Nunca supimos quién fue, pero en una de las interminables pausas que hacía el president entre frase y frase, retronó un "¡Vaaaaaaaaaaaa!". Como dándole prisa. Como diciéndole que espabilara. Pero con un tono que mezclaba aburrimiento, cansancio y desesperación. Un "vaaaaaaaa" de súplica, arrastrando mucho la A. Los dos nos miramos y estallamos en una risotada que disimulamos como pudimos.
Y no podíamos parar de reír. Pero a lágrima viva. Y cuando parecía que estábamos en condiciones de detenerlo, volvíamos otra vez. Estuvimos muchos minutos con la cabeza agachada detrás de la madera que separa los escaños de la tribuna. Pero muchos. ¿Sabe como en la escuela o en la iglesia, que empiezas y no hay manera y cuanto más va, peor? Pues eso, pero en un hemiciclo. A partir de aquel momento cada vez que nos veíamos nos saludábamos con un "vaaaaaaaaaaaa". Y seguíamos riendo.

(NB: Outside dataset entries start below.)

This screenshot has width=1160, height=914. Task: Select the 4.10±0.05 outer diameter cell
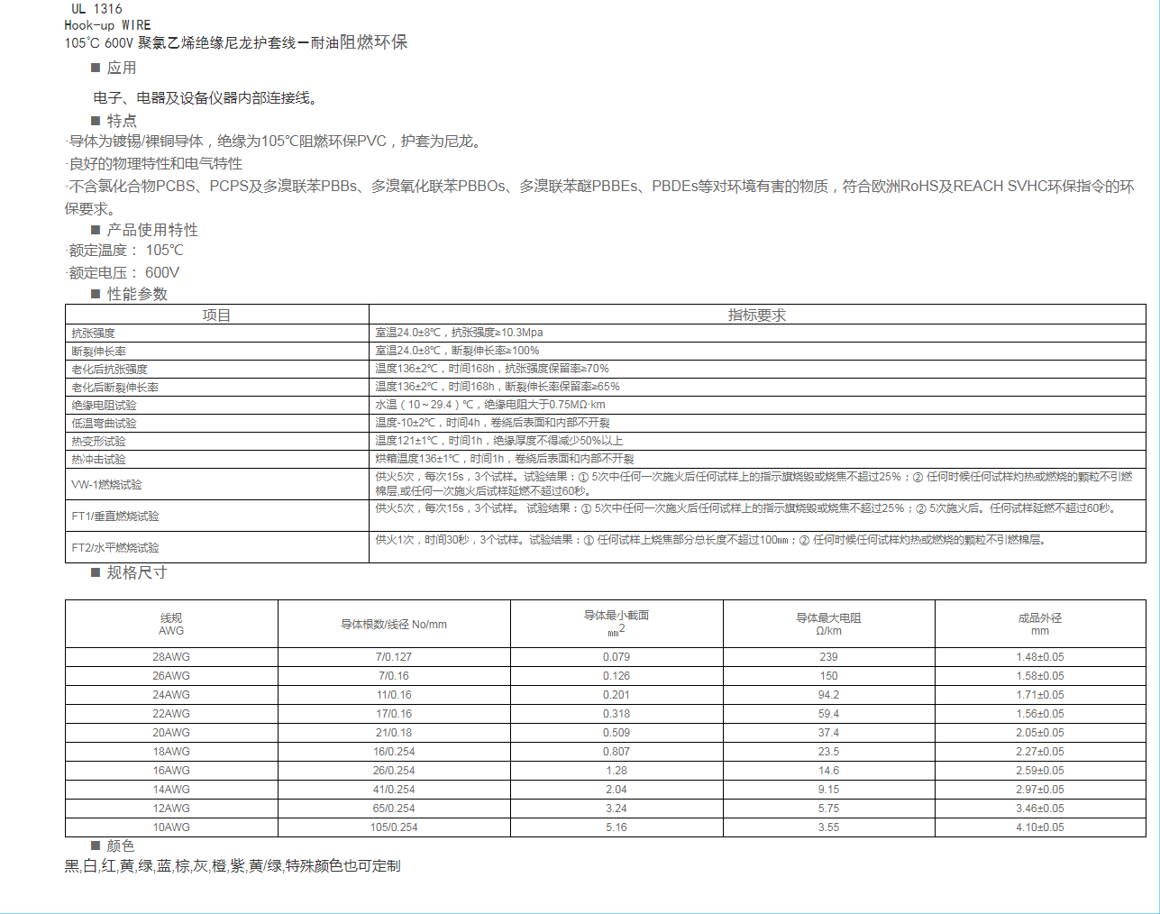coord(1040,827)
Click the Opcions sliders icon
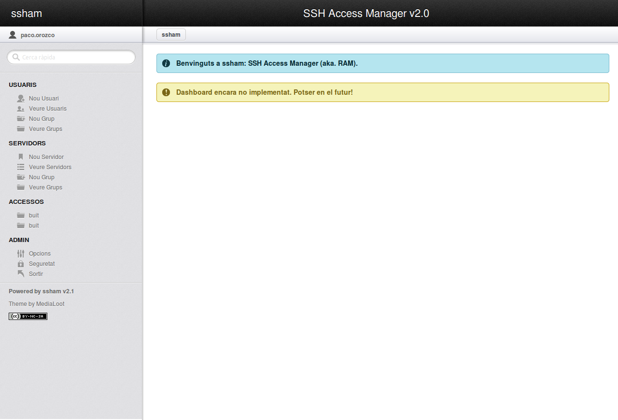 (x=21, y=253)
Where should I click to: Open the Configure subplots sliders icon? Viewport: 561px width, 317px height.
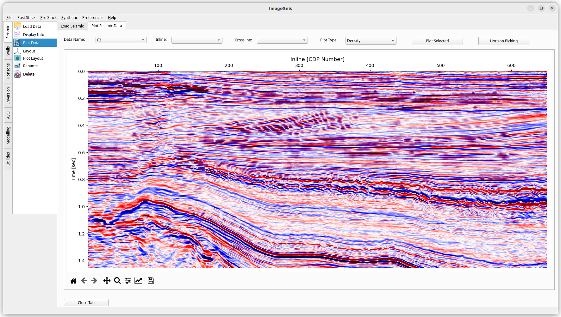pos(128,281)
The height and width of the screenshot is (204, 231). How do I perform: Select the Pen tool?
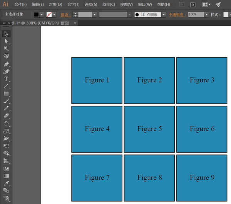pos(6,64)
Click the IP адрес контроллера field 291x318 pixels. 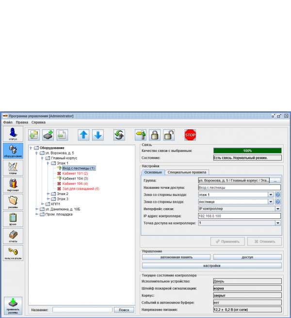point(239,216)
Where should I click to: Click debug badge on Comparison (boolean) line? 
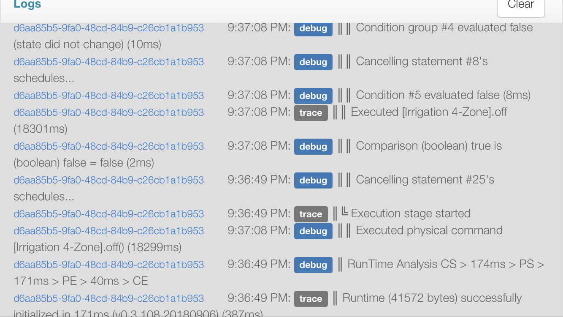pyautogui.click(x=313, y=147)
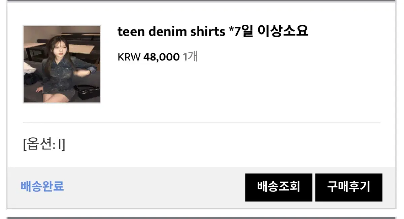Click the next order card's top edge
404x219 pixels.
201,218
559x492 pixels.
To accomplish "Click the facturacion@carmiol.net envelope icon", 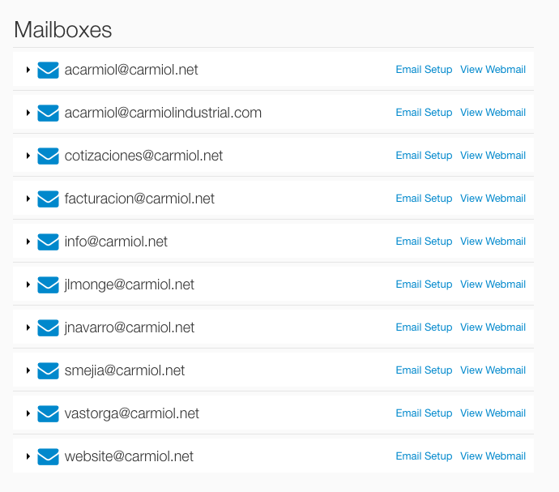I will [x=49, y=199].
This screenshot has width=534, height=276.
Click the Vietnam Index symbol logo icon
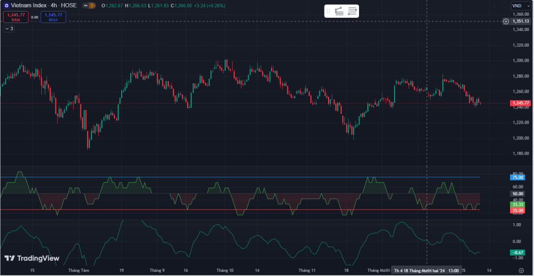click(7, 5)
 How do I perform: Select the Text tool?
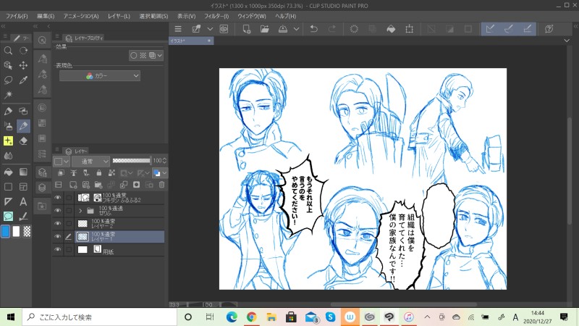pyautogui.click(x=23, y=201)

La primavera del año pasado me recomendó una visita al restaurante La Piazza de Móra la Nova. En verano fui. A los postres le envié un mensaje.
—Te he hecho caso y aquí estamos.
—¿Y qué? ¿Bien o no?
—¡Muy bien!
—Siempre me tienes que hacer caso.
—¿Siempre de siempre?
—De siempre.
Cuando pueda, volveré a hacerle caso. Y a los postres me diré a mí mismo un "vaaaaaaaaaaa". Y no podré evitar sonreír. Y brindaré por él. Y recordaré que tuve el inmenso placer de conocer a Manuel, que no Manel. Bien, conocerlo y también verlo.